Book Now

+ 961 1 759637

Corneal cross-linking
What is corneal cross-linking?

Cornea cross-linking is a procedure meant to stop keratoconus disease progression. During the procedure, riboflavin (which is vitamin B2) eye drops are instilled in the eye followed by exposure to a focused ultraviolet light. The combination of the UV light and riboflavin drops produces a reaction inside the cornea, which helps cross-linking the corneal macromolecules, and hence, strengthens the cornea and makes it stiffer. A stiff cornea resists further protrusion and thinning and puts a stop to disease progression. UV cross-linking is performed under anesthetic drops and is a comfortable procedure. 

Mechanism of corneal cross-linking
After cross-linking
What to expect  

Cross-linking is a highly successful procedure which works 95-99% of the times. Even though the aim of cross-linking is to stabilize the disease process and maintain vision, some patients experience an improvement in vision and a decrease in visual refractive error. Full visual recovery after corneal cross-linking might take a few weeks and sometimes a few months. Patients usually experience tearing, burning, and light sensitivity for the first 3 days after the procedure, and vision in the operated eye is usually considerably blurry for the first 7-10 days postoperatively. Afterwards, vision keeps improving over the next 2-3 months, till it reaches the starting vision before the procedure, and in some patients, exceeding it. For this reason, in the event where both eyes are to undergo the procedure, it is usually recommended to perform one eye at a time, so the patient would rely on one eye while the other would recover. Patients would need to get an updated eyeglass prescription at around 3 months postoperatively. After the procedure, patients are instructed to use antibiotic and steroid eye drops as well as tear drops. The last two are tapered slowly over several weeks postoperatively. Patients can return to their daily activities like driving and office and computer work within 4 days, but should avoid direct water contact to their eyes for one week, eye make-up and swimming for one month, and of course, eye rubbing.

Indications & safety



UV cross-linking is usually offered to patients with documented disease progression and often in young individuals below age 19 without documented disease progression as the risk of keratoconus worsening in this age group has been shown to be very high. Pregnant women with keratoconus should be followed carefully as the disease can progress during and right after pregnancy. Patients above age 40 rarely progress and usually do not need corneal cross-linking, although exceptions have been documented.

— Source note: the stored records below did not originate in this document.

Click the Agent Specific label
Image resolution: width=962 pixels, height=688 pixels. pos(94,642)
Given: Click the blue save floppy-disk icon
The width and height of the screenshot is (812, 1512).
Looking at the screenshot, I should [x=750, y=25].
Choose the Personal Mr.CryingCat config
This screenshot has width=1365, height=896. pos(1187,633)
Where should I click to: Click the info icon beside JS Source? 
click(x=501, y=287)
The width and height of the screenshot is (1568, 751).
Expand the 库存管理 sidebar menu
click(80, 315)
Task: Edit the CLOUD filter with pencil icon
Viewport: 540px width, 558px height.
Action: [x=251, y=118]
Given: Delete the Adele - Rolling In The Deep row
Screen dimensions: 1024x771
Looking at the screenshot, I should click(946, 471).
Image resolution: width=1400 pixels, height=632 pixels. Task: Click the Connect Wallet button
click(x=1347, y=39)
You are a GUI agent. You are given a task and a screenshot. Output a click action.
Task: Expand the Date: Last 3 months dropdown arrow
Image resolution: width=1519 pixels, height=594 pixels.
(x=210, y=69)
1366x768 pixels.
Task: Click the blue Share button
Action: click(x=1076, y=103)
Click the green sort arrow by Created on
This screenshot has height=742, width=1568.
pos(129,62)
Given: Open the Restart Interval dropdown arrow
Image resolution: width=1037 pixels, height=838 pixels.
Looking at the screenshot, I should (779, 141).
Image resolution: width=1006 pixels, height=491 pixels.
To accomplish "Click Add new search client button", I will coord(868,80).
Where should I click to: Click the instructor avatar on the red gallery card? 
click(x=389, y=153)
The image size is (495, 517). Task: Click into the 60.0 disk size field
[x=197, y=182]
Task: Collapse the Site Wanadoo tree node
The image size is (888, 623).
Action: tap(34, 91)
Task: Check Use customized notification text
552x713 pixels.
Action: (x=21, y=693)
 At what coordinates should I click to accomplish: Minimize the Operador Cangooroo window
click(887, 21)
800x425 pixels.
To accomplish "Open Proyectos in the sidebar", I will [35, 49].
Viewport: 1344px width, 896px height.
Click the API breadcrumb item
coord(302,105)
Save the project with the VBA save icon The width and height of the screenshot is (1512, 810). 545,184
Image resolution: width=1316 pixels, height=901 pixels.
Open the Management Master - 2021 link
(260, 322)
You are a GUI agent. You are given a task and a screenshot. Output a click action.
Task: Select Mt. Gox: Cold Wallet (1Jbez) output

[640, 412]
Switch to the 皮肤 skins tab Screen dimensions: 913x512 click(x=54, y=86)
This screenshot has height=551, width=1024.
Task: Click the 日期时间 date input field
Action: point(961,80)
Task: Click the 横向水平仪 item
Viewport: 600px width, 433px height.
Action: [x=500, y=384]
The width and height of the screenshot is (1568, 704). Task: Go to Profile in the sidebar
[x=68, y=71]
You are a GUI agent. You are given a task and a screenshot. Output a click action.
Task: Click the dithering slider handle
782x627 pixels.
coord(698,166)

Cross-Linking is a highly successful and safe procedure which halts keratoconus disease progression. However, a very small percentage of patients might experience a slight worsening of vision after the procedure, and more rarely, an appreciable decrease in vision might develop even when corrected with eyeglasses due to the development of corneal haze and scarring. Infection is another rare side effect which can develop. 

Combined Procedures

Combined customized laser procedures

LASIK and laser surface ablation are generally contra-indicated in keratoconus patients. However, in certain situations, customized minimal laser surface ablation or PRK, combined with UV cross-linking or sometimes following it, can improve vision.



Corneal ring segments and cross-linking


Corneal ring segment insertion can help improve vision before stabilizing it by cross-linking, especially in patients with suboptimal vision who are intolerant to hard lenses (rigid gas permeable) or hybrid lenses. Corneal ring segments can also be inserted in patients who had cross-linking, although some studies suggest that implanting ring segments prior to cross-linking might be more beneficial.